Anderson believes there are two ways to make money when managing investments in Emerging Markets equities.
“One, is by getting your stock selection right and, two, is by correctly managing your geographical exposure. If an investor is looking to maximise their returns in this asset class, they will need to exploit both of these sources of alpha,” Anderson says.
“However, as we saw in 2018, making the right country calls can sometimes significantly outweigh picking the right company. In fact, MSCI published a study showing that country factors have contributed around 40 per cent to 60 per cent of Emerging Markets stock-level dispersions since 1997. Industry and style (size, value, etc) represent the other factors.
Anderson comments that the importance of country factors comes as no surprise given the level of disparity within the Emerging Markets universe.
“If you were to broadly categorise the different countries, you could separate the EM universe into three categories: The commodity plays (which include Russia, Brazil); The exporters (Korea, Taiwan, …), and thirdly, the domestic-focused economies (China, India, …). All of these investment buckets represent such vastly different market drivers that differentiating between them when investing is a no-brainer. Our aim was to find a way to exploit this very obvious dynamic.”
Anderson outlines Milltrust’s strategy, commenting that corporate profitability, stock market performance, consumer behaviour, sentiment and capital expenditure are all affected by inflation, interest rates, economic growth amongst other important economic and fundamental factors.

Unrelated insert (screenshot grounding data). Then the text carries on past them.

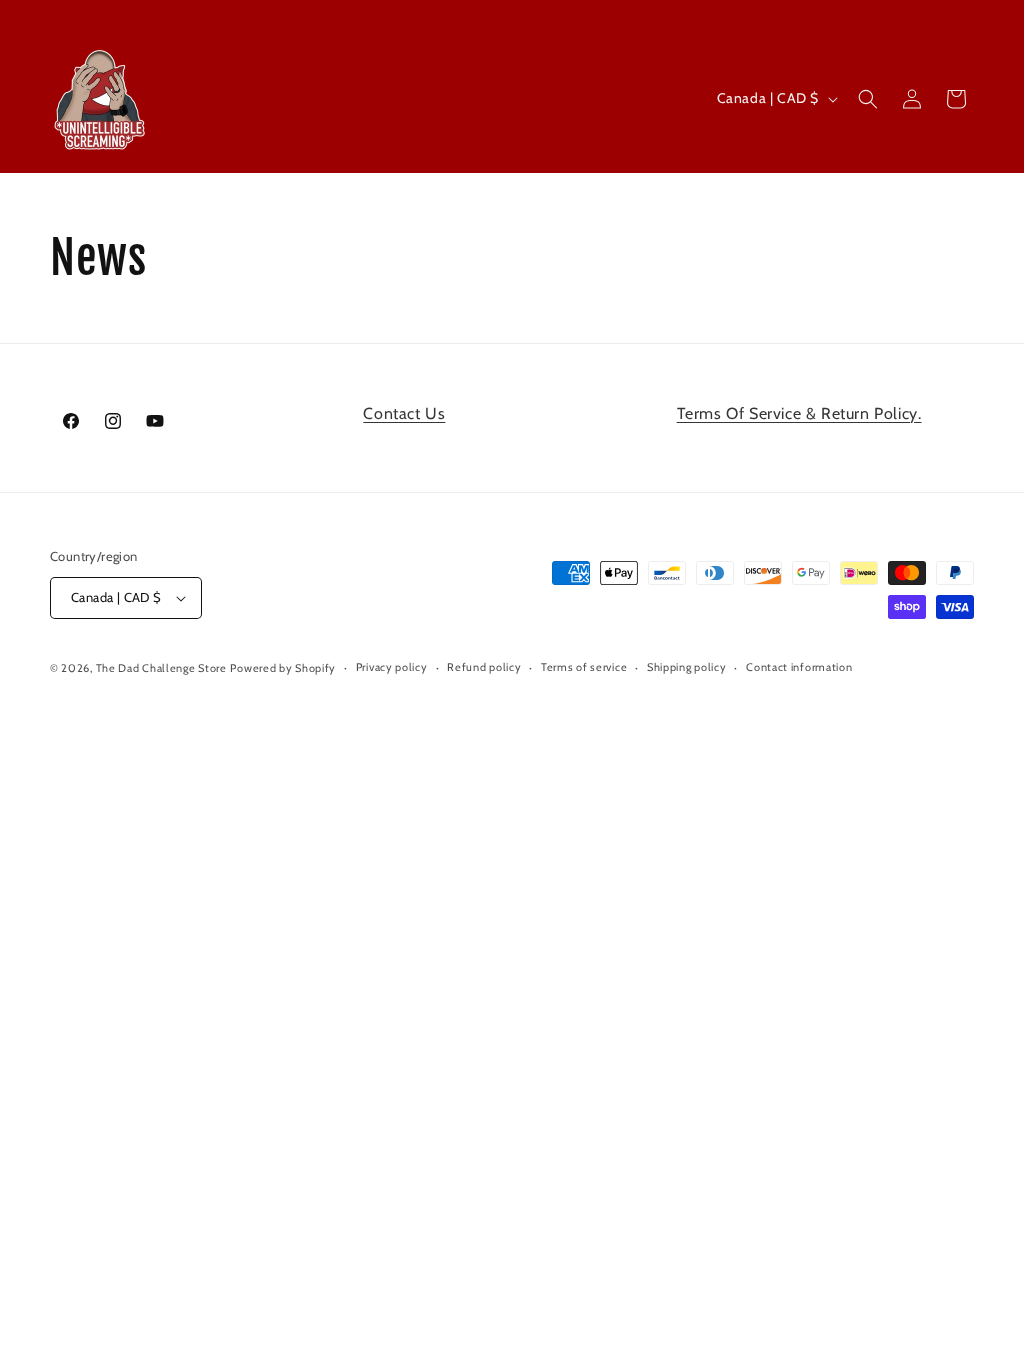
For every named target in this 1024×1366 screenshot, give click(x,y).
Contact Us (404, 413)
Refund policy (484, 667)
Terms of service (584, 667)
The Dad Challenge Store (161, 668)
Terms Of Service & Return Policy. (799, 413)
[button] (868, 99)
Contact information (799, 667)
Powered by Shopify (283, 668)
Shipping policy (687, 667)
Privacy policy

“We regularly see TV pundits and experts make frequent investment assumptions, predicting stock market performance based on various indicators; ‘I think the central bank will lower interest rates, so the stock market will go up’.

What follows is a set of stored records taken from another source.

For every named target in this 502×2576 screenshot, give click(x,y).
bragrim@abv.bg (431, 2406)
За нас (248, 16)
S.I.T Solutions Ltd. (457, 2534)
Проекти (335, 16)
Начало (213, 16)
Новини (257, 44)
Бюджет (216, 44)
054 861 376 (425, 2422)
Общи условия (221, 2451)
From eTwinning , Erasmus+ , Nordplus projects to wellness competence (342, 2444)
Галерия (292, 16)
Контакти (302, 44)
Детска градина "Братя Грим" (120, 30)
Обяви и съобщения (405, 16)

“Over the last 10 years, we have tested these different investment assumptions that people make all the time to see if the relationship holds true and identified which of these factors really conveys information about future equity returns. It is these quantitative indicators that we use to evaluate the attractiveness of each equity market relative to each other in order to provide country allocation recommendations with the goal of enhancing the returns of unhedged global Emerging Market equity portfolios.
“As you would expect, our model includes a valuation component where we favour cheaper markets, a growth and profitability component and a momentum component amongst a number of other factors. This is a very disciplined and systematic process.”

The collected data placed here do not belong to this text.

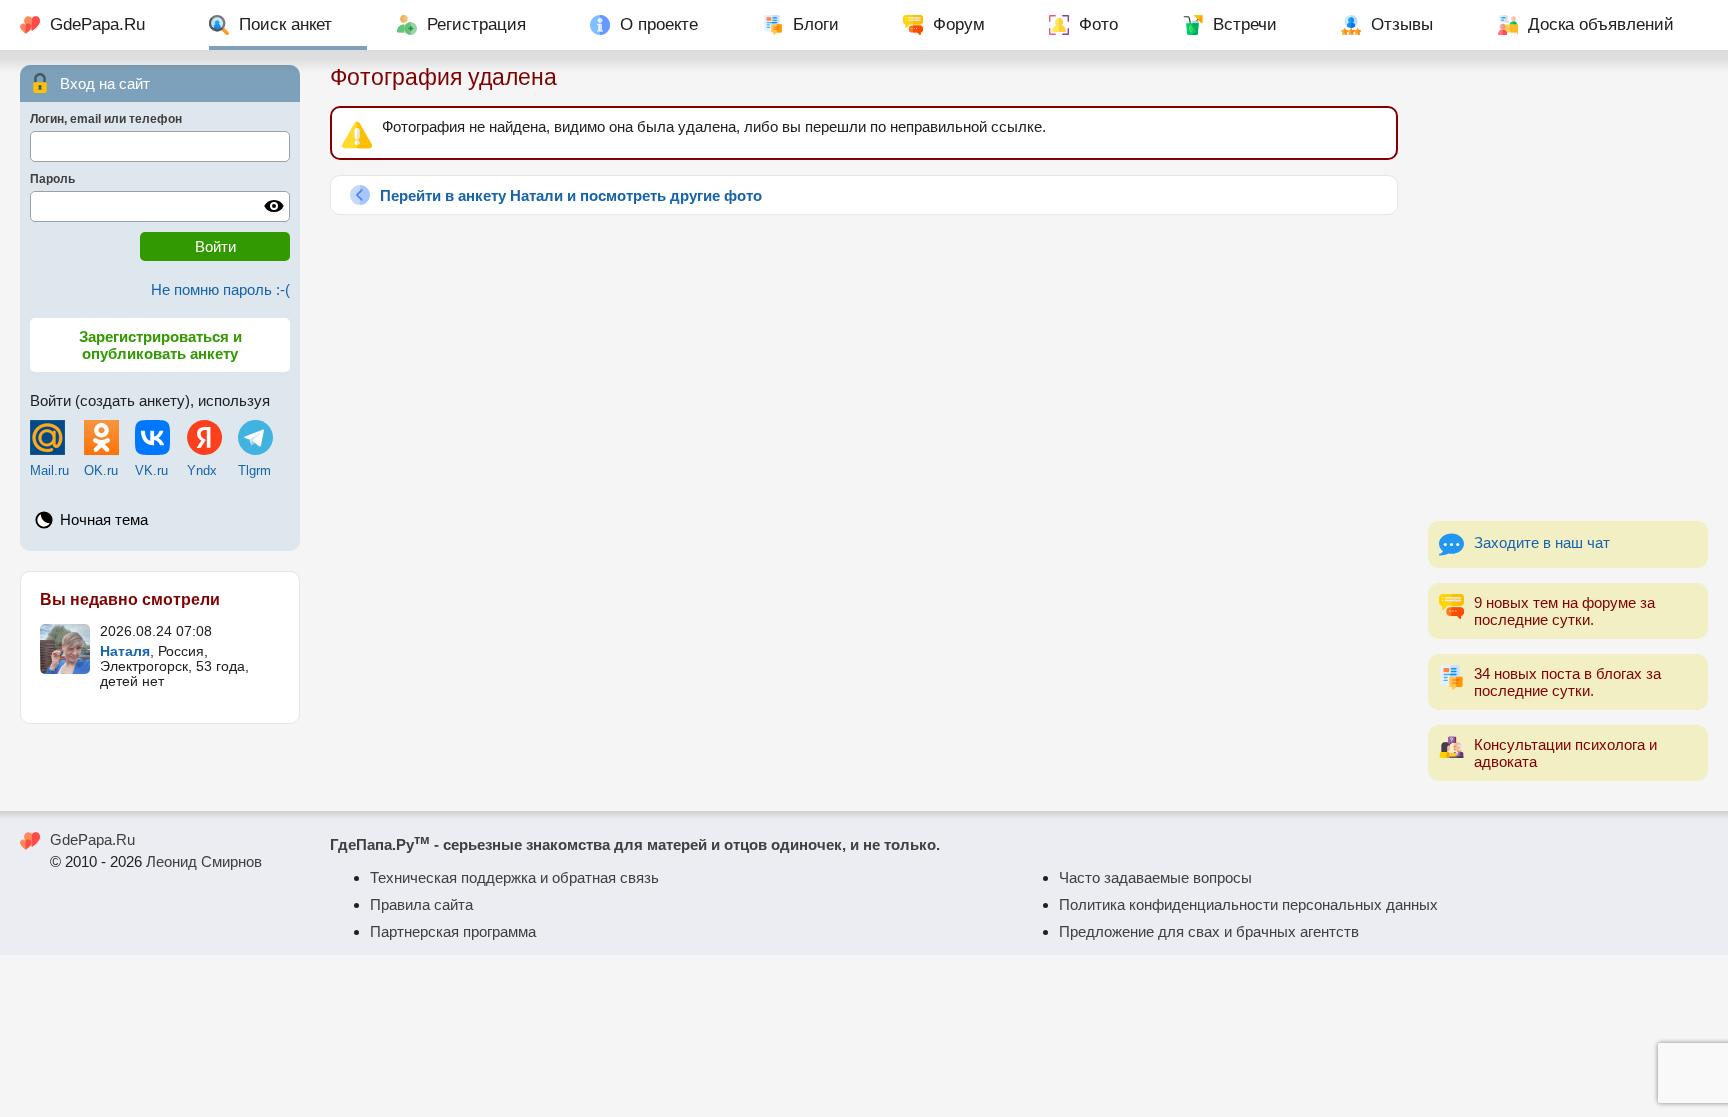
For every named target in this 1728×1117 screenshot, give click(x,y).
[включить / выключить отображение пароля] (274, 206)
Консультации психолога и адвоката (1565, 753)
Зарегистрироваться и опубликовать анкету (160, 345)
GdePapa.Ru (97, 24)
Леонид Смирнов (204, 861)
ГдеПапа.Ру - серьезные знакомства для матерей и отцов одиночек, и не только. (635, 844)
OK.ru (101, 470)
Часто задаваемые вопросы (1155, 877)
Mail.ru (49, 470)
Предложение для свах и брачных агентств (1209, 931)
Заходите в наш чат (1542, 542)
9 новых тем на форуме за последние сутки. (1564, 611)
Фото (1098, 24)
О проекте (659, 24)
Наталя (125, 651)
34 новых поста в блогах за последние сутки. (1567, 682)
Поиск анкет (285, 24)
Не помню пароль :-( (220, 289)
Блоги (816, 24)
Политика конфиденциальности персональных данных (1248, 904)
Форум (959, 24)
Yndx (202, 470)
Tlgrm (254, 470)
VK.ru (151, 470)
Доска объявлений (1601, 24)
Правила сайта (421, 904)
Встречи (1245, 24)
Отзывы (1402, 24)
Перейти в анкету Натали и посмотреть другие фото (571, 195)
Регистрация (476, 24)
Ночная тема (104, 519)
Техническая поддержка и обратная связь (514, 877)
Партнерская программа (453, 931)
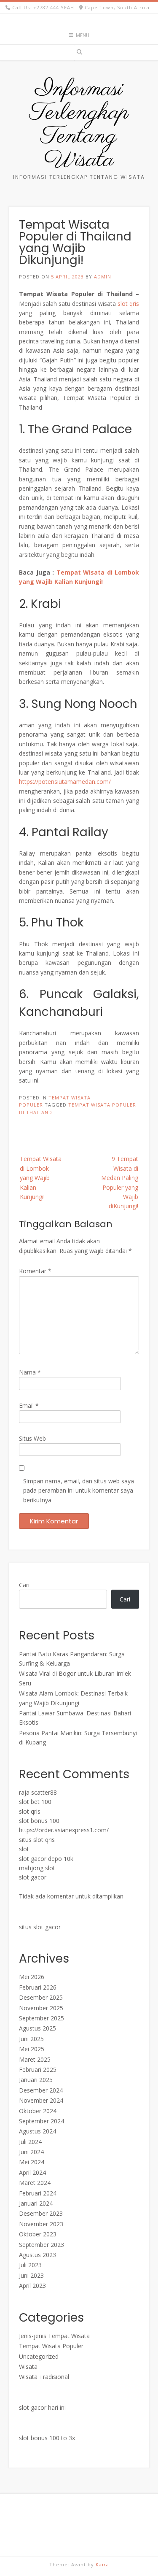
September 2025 (41, 2018)
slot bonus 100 (39, 1821)
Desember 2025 (41, 1997)
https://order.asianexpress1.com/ (64, 1830)
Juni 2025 (31, 2039)
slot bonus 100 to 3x (47, 2438)
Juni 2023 (31, 2275)
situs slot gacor (40, 1927)
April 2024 (32, 2172)
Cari (24, 1585)
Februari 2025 (37, 2070)
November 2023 (41, 2224)
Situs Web (32, 1438)
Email (29, 1405)
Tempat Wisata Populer (51, 2346)
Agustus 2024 (37, 2131)
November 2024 (41, 2100)
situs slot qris (37, 1840)
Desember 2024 (41, 2090)
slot (24, 1849)
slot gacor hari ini (42, 2407)
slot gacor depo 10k (46, 1859)
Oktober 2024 (37, 2111)
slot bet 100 (35, 1802)
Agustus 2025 (37, 2028)
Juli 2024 (30, 2142)
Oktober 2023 (37, 2234)
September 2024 (41, 2121)
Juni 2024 (31, 2152)
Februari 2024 (37, 2193)
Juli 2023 (30, 2265)
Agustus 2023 (37, 2255)
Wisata (28, 2367)
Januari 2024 (36, 2203)
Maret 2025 (35, 2059)
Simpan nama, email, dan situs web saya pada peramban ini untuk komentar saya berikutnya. (78, 1490)
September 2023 (41, 2245)
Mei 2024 (31, 2162)
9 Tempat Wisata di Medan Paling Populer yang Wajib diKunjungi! (119, 1182)
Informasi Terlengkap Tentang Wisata (79, 125)
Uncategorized (39, 2356)
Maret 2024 (35, 2183)
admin (102, 276)
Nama (30, 1372)
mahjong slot (37, 1868)
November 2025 (41, 2008)
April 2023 (32, 2286)
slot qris (128, 304)
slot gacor (32, 1877)
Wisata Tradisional (44, 2377)
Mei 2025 (31, 2049)
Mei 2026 (31, 1977)
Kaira (102, 2564)
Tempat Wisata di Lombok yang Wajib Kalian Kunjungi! (41, 1178)
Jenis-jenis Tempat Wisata (54, 2336)
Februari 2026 (37, 1987)
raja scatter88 (38, 1792)
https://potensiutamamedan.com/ (65, 782)
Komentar (35, 1271)
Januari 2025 (36, 2080)
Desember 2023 (41, 2213)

Putting the strategy into practice where Milltrust can play its country tilts from its asset allocation models, the firm needed to find market instruments that were liquid enough and that provided a reasonable enough representation of the country’s stock market. The answer was discovered in using low-cost index-tracking country ETFs.
“Using passive ETFs to gain exposure to Emerging Markets has been popular amongst investors,” Anderson says. “Most investors tend to buy one of the ETFs that tracks the MSCI Emerging Markets Index. The inefficiencies of tracking such an index which is market-cap weighted is well publicised. There are times when you want to be overweight the commodity countries and other times when you want more exposure to the exporters, etc, regardless of market cap weights. Our approach is to use the more granular country ETFs to express our country views that come out of our country allocation model. We use about 20 different EM country ETFs.”
His finding was that there was ample liquidity in EM country ETFs. “If you look at the three-month average daily dollar trading volume (ADV) of the iShares EM country ETFs, the majority of them have an ADV of more than USD10 million per day which is more than sufficient to run our strategy effectively,” he says.
“In addition to the direct liquidity, we found that additional shares can also be created by brokers at low cost. For the smaller countries (such as Qater, UAE, Colombia), whose country ETFs are less liquid, we have applied some practical constraints; no matter how high their scores are, we set a maximum allocation versus the benchmark weight (for instance, benchmark weight plus 4 per cent).
“Since our country allocation models focus on medium to long-term trends, we only trade and rebalance the portfolio monthly which keeps our transaction costs down while still being frequent enough to capture market moves and shifts from our country views. Intra-month you can often find yourself getting caught up in too much noise as markets may have an immediate, very short-term reaction to certain events before reverting back to its fair value.”
In conclusion, Anderson explains that the firm has implemented this low-cost, high-alpha strategy as an advisory portfolio for its clients since 2012.
“The performance has averaged nearly 3 per cent annualised alpha over the MSCI EM Index which consists of the actual returns of the country ETFs; the performance is what would have been achieved by an investor who invested in accordance with our recommendations.”